これらの制約は、インフルエンサー起用の設計にそのまま跳ね返ります。告知期間が固定されているので投稿タイミングを分散させる必要があり、一度きりなので初日から人を入れる必要があり、在庫が有限なので動員を平準化する必要があります。地方や商圏が限られる立地での考え方はローカルインフルエンサーで地方の店舗集客を設計する方法でも整理していますが、ポップアップではさらに時間軸の制約が加わると考えてください。
会期が短いほどSNSの初速が効く
会期が短いほど、SNSの初速がそのまま売上に直結します。チラシやポスターは配布から反応まで数日のラグがありますが、SNS投稿は公開から数時間で反応が出ます。特にInstagramのストーリーズやTikTokの短尺動画は、公開当日から翌日にかけて閲覧の大半が消化されるため、「明日から」「今日まで」という直近の告知と相性が良好です。
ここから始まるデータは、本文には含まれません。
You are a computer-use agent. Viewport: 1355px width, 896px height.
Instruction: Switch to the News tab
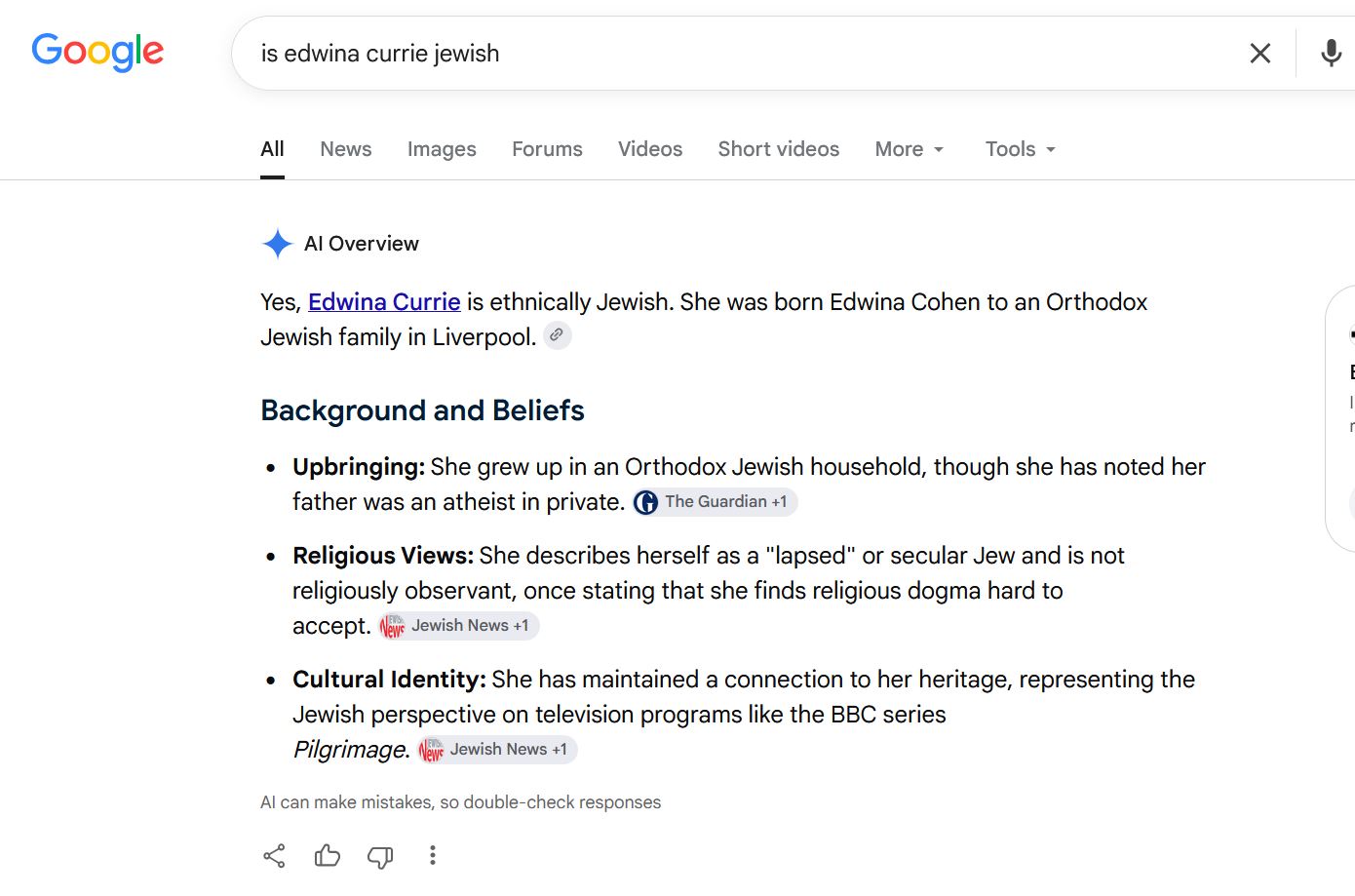[346, 149]
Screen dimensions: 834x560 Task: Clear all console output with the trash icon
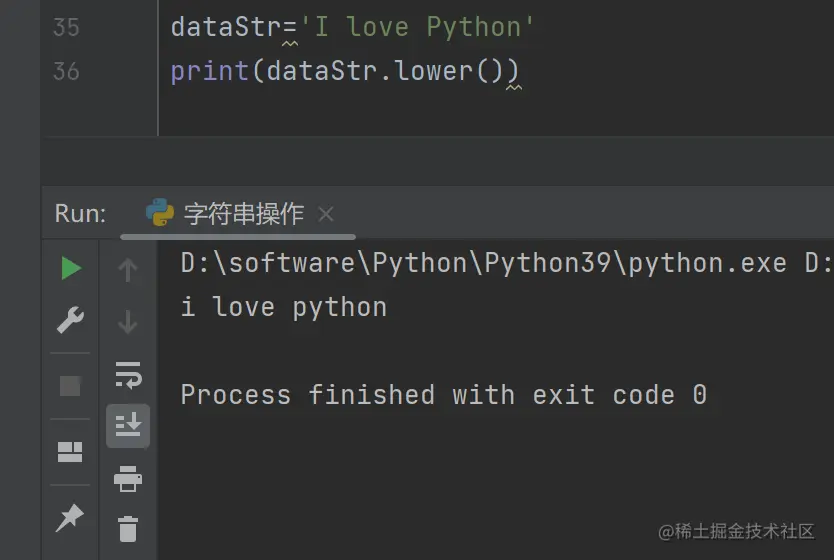point(128,528)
投稿形式ごとの拡散の効き方はリール・ショート動画を使ったマーケティングの設計もあわせて参照してください。
逆に言えば、会期の1週間前に1本だけ投稿して終わりでは、その投稿の閲覧が消化された時点で流入が止まります。ポップアップストアの集客では、投稿の総量よりも「会期のどの日に、どれだけの投稿が立っているか」という配置のほうが重要になります。
来店型と告知型――2つの起用パターンの使い分け
結論から言えば、会期が7日以上あるなら来店型を中心に、3日以下なら告知型を厚くするのが基本です。この2つは費用も納品物も期待できる効果も異なるため、どちらか一方に寄せるのではなく、役割を分けて組み合わせます。
来店型はインフルエンサー本人が現地で撮る
来店型とは、インフルエンサー本人が会期中にポップアップストアへ来店し、現地でストーリーズやリール、短尺動画を撮影・投稿してもらう形式です。最大の利点は、現地の空気がそのまま伝わることにあります。什器や装飾、行列、スタッフの説明といった要素が映り込むことで、「今そこで何かが起きている」という情報が伝わり、同じ街にいるフォロワーの来店を直接押し出します。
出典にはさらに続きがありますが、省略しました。